20 Jan 2022

Advanced topics in server design

Reference papers:

[1] A Scalable and Explicit Event Delivery Mechanism for UNIX

[2] accept()able Strategies for Improving Web Server Performance

Summary

Server performance depends on a number of factors and in order to design high performance and scalable servers, it is important to carefully reason about these factors. Authors of [1] and [2] argue that a server’s policies for accepting new client connections [2] and the OS event-notification mechanism [1], have a signif- icant effect on a server’s performance. The authors in [1] highlight that web servers using the OS system call select (or poll) to check for events, scale poorly with the event rate. To mitigate the scalability issue they propose an event-based notification mechanism wherein the kernel maintains a queue of events and notifies the application once an event is ready.
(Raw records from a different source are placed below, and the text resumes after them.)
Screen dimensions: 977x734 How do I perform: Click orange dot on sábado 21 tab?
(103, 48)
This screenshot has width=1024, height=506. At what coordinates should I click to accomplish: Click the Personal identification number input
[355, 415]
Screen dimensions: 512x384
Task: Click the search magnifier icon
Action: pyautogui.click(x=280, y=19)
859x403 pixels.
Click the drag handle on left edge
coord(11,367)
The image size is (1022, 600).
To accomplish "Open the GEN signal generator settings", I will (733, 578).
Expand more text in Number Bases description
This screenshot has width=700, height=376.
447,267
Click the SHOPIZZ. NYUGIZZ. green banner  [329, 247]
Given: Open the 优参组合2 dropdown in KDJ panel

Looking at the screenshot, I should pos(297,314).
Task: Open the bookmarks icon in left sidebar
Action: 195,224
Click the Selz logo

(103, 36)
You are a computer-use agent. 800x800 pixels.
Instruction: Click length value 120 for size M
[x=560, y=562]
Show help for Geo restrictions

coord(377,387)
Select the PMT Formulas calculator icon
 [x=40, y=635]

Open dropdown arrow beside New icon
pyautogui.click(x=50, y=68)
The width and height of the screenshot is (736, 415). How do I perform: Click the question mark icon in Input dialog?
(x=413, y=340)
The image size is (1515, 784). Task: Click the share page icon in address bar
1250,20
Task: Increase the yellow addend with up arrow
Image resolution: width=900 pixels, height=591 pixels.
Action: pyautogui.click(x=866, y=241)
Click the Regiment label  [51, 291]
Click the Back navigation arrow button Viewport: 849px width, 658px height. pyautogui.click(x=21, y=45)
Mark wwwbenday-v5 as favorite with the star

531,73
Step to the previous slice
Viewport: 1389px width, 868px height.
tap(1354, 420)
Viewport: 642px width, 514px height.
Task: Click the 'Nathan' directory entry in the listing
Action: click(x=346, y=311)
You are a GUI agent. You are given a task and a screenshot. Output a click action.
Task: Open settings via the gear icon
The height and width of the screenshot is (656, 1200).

This leads to better scalability as the kernel performs work proportional to the number of events. The authors in [2] study another important aspect of server design – the policy for accepting new connections. Through their experiments, they argue that finding the correct balance between accepting new connections and processing existing connections can improve the performance of web servers. They conduct experiments on three different servers and vary the number of consecutively accepted connections using an accept-limit parameter – the results show that well-tuned accept policies yield reasonable improvements as compared to the baseline policy.

Positive Points

  • The authors in [1] explained the API design and implementation very clearly by providing sufficient illustrations and code-examples. The effort they put into profiling the kernel in order to compare the CPU utilization of their API and select provided great insights into the inefficiency of select.
  • The authors in [1] provided a survey of event-management APIs in Operating Systems other than UNIX and highlighted how the same ideas were already being successfully used in other Operating Systems like Windows NT.
  • The authors in [2] spent great effort in fairly comparing the TUX and μserver by configuring them to function under similar resource limits. This is an important point to consider while comparing different servers.
  • The authors in [2] devised an elaborate testing strategy and spent effort in highlighting the drawbacks of a commonly used testing workload. Moreover, they studied the server’s performances under a unique one-packet workload that provided deeper insights.

Drawbacks

  • The authors in [1] claim that the poll system call shares the same scaling problem as select, however they only provide experimental results by comparing their API with select. An experiment showcasing poll performance as well, could back their claim.
  • In [1], the authors could have also studied the relationship between the array max parameter and response time to determine whether the increased costs due to increase in array max has any effect on the response time.
  • The authors in [2] reported the most interesting accept strategies in the experiments, however they did not elaborate on what alternative strategies they tried and why they chose a particular strategy among others.

Research Questions

  1. Fine-tuning the optimal accept-rate for each server is a time consuming task. As showed in [2], better performance can be observed by dynamically adjusting the accept strategy – Can a “calibration” phase at the starting of a server be used to set an initial accept-limit, and then the load can be monitored in real-time to vary the accept-limit dynamically?
  2. In [1], a fixed length queue is maintained per-thread for events pertaining to each file-descriptor. This queue can be replaced with a circular queue which could improve space complexity by making efficient use of free memory.
  3. Will the event-notification API proposed in [1] provide similar improvements in a multi-processor environment as it does in a single processor setting? Would there be significant changes in the API implementation to support multi-processor events?